What is being asked: Give only the count of lines that contain "agent" in the material.

+++ Exercise materials +++

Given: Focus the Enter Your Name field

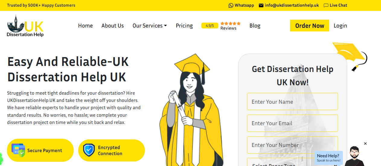Looking at the screenshot, I should click(x=292, y=102).
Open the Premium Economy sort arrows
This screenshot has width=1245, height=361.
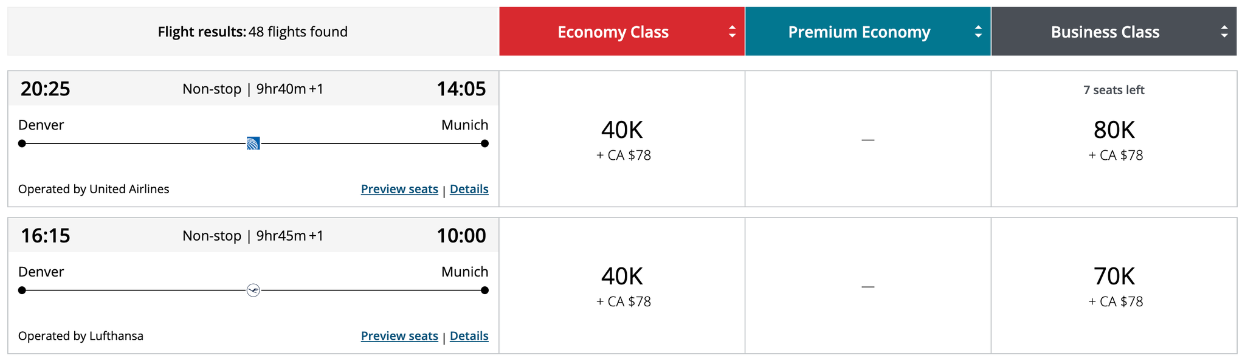click(x=978, y=32)
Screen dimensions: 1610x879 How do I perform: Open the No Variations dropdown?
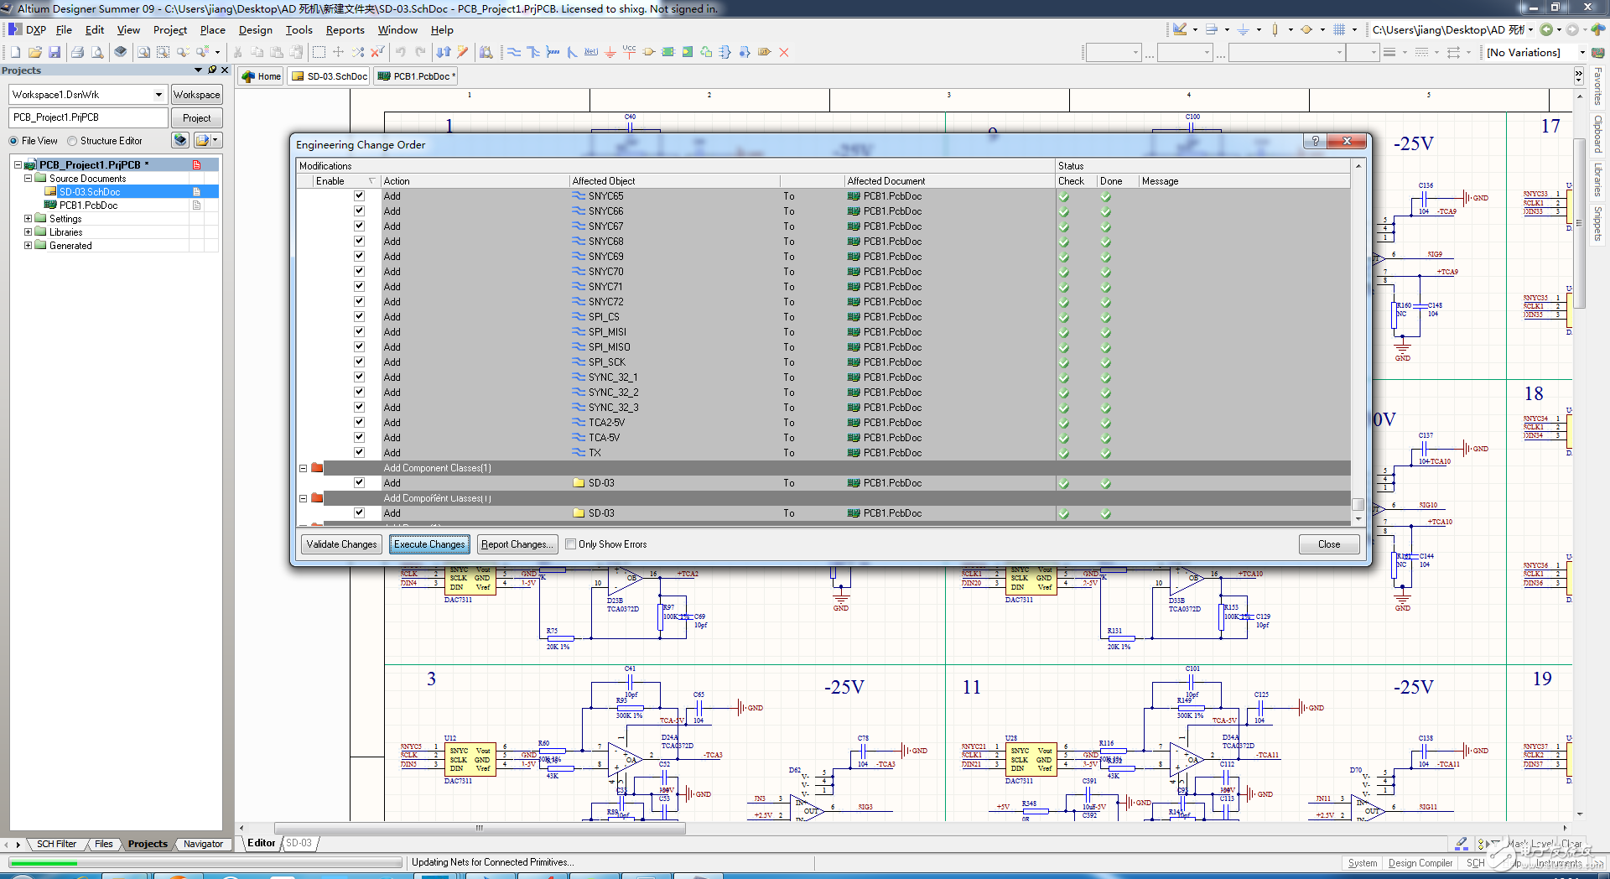click(1581, 53)
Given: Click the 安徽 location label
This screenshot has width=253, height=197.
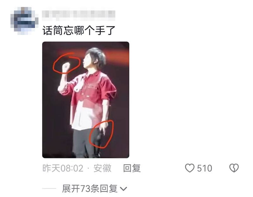Looking at the screenshot, I should pos(102,168).
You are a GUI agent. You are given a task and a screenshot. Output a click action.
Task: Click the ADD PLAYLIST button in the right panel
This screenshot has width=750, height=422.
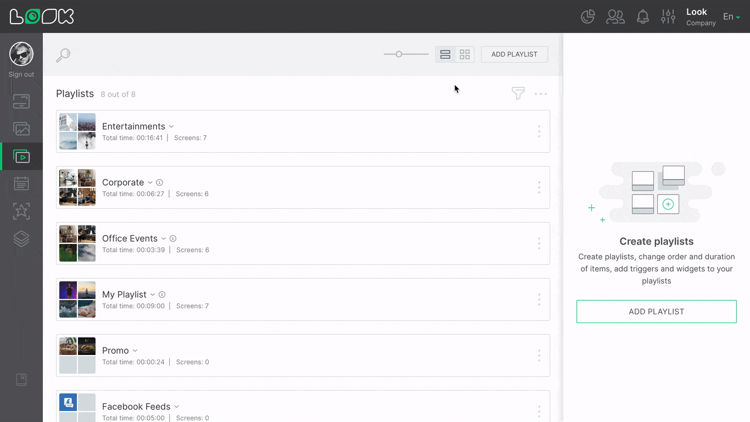656,311
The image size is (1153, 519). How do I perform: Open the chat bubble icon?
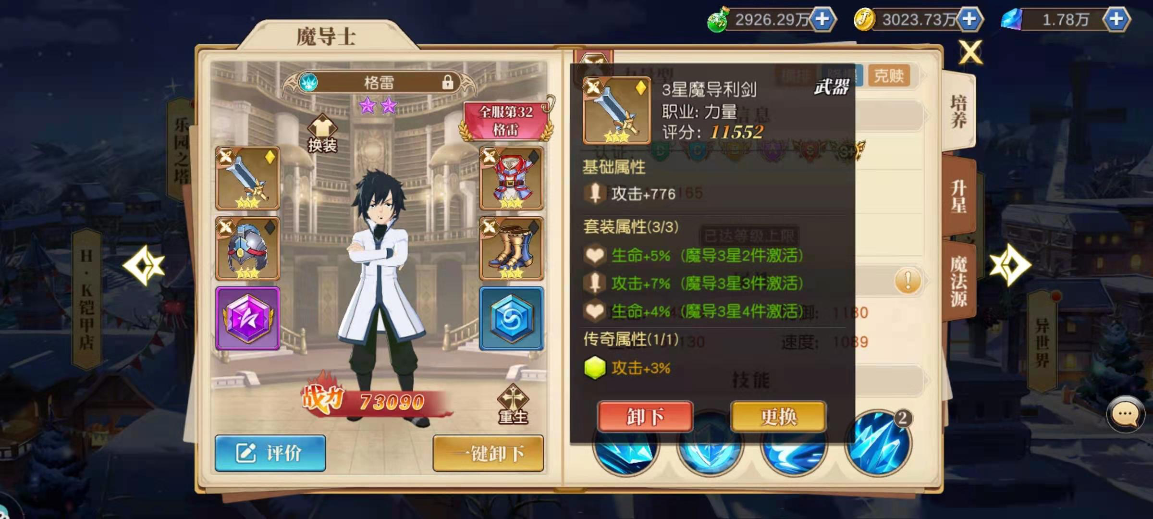click(x=1125, y=414)
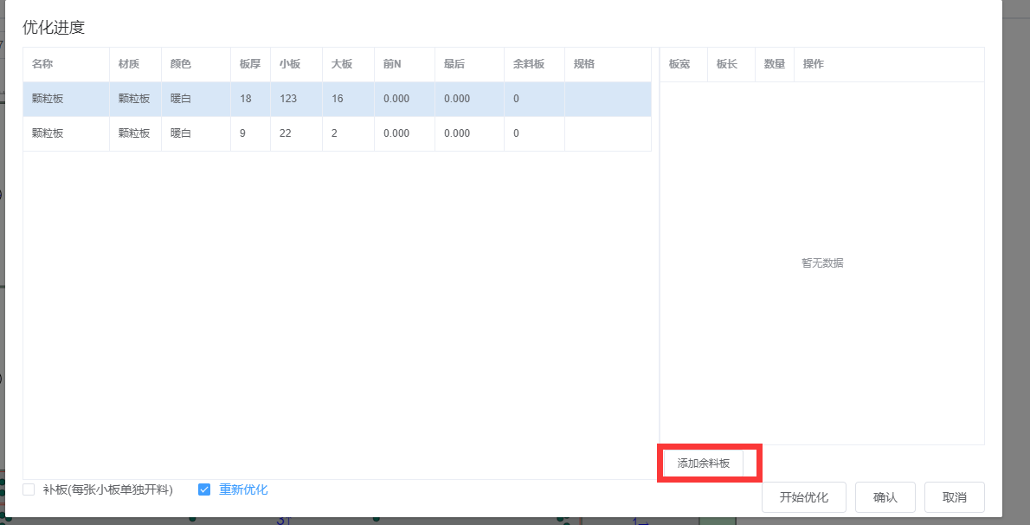
Task: Click the 材质 column header
Action: click(x=129, y=64)
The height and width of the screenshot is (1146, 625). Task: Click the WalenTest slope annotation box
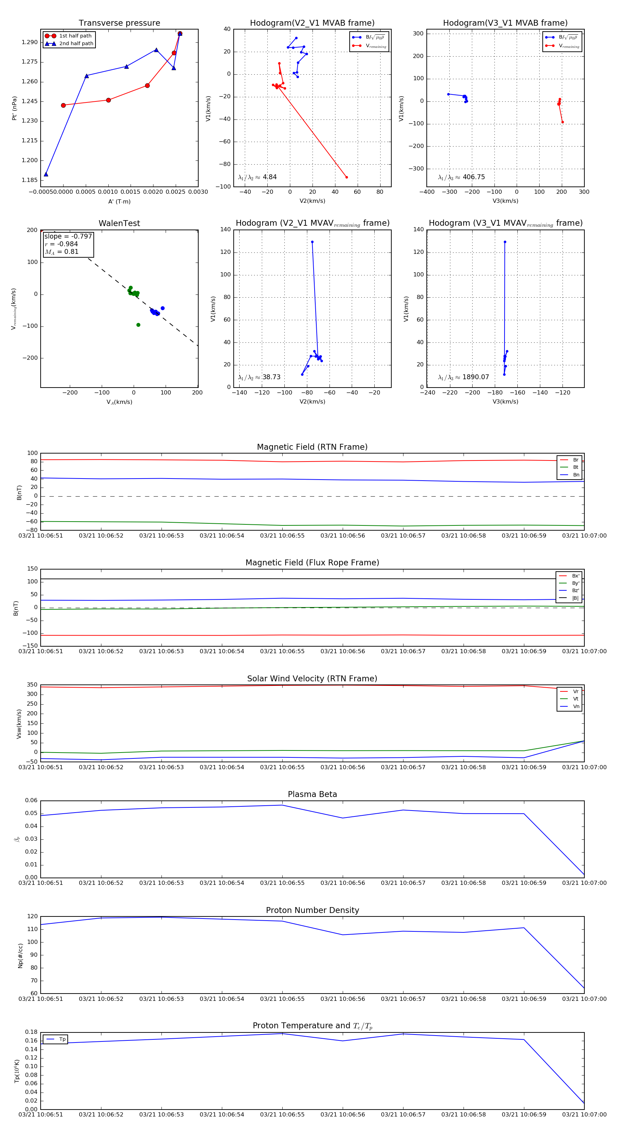pyautogui.click(x=68, y=244)
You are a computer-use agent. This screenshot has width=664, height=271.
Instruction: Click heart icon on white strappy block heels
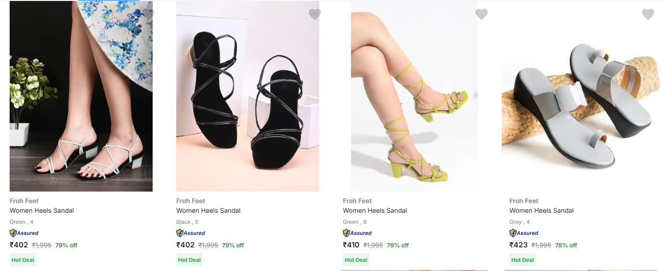tap(148, 13)
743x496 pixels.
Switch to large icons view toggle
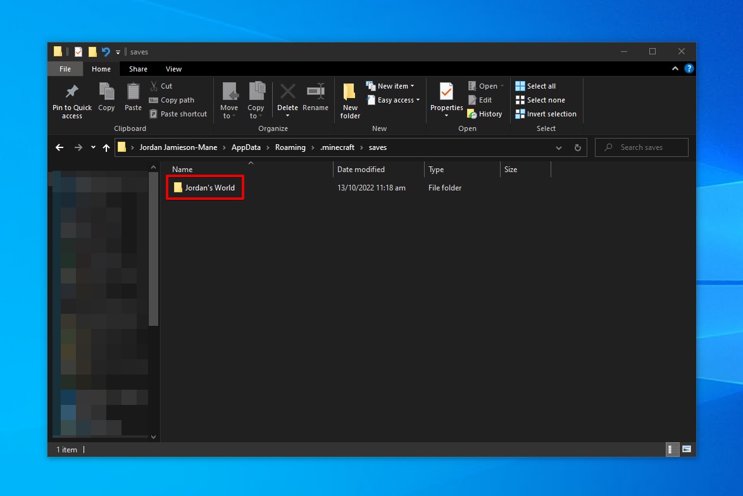pos(685,449)
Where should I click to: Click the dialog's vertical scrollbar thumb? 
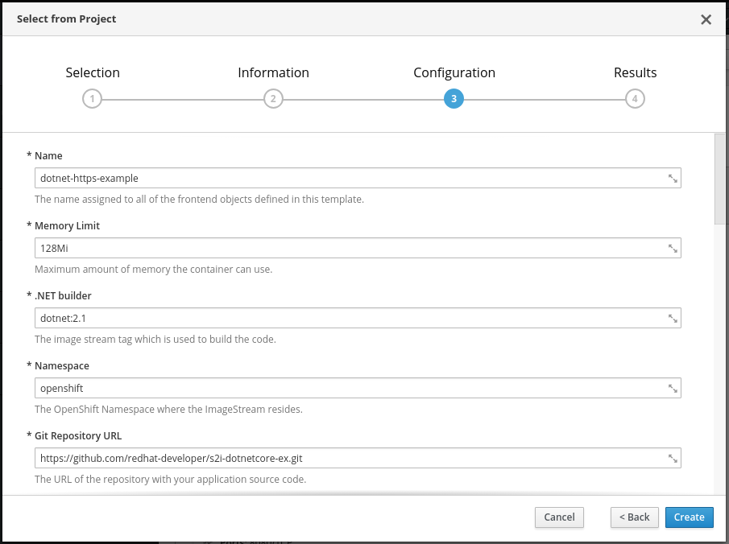(719, 177)
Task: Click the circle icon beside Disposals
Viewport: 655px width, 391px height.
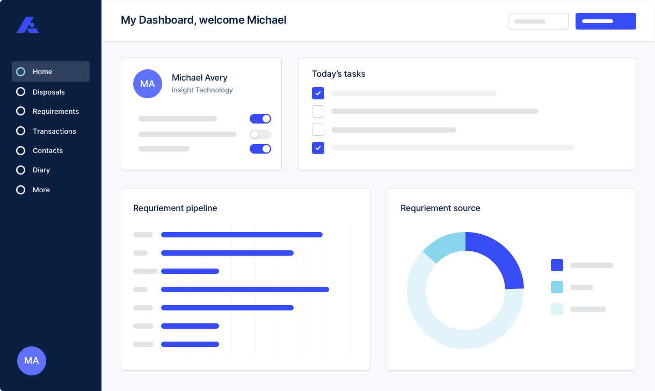Action: (x=21, y=92)
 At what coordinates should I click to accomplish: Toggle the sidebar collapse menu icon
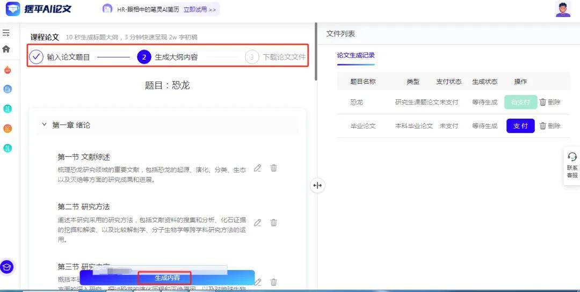(x=6, y=33)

+++

Result of this exercise: 2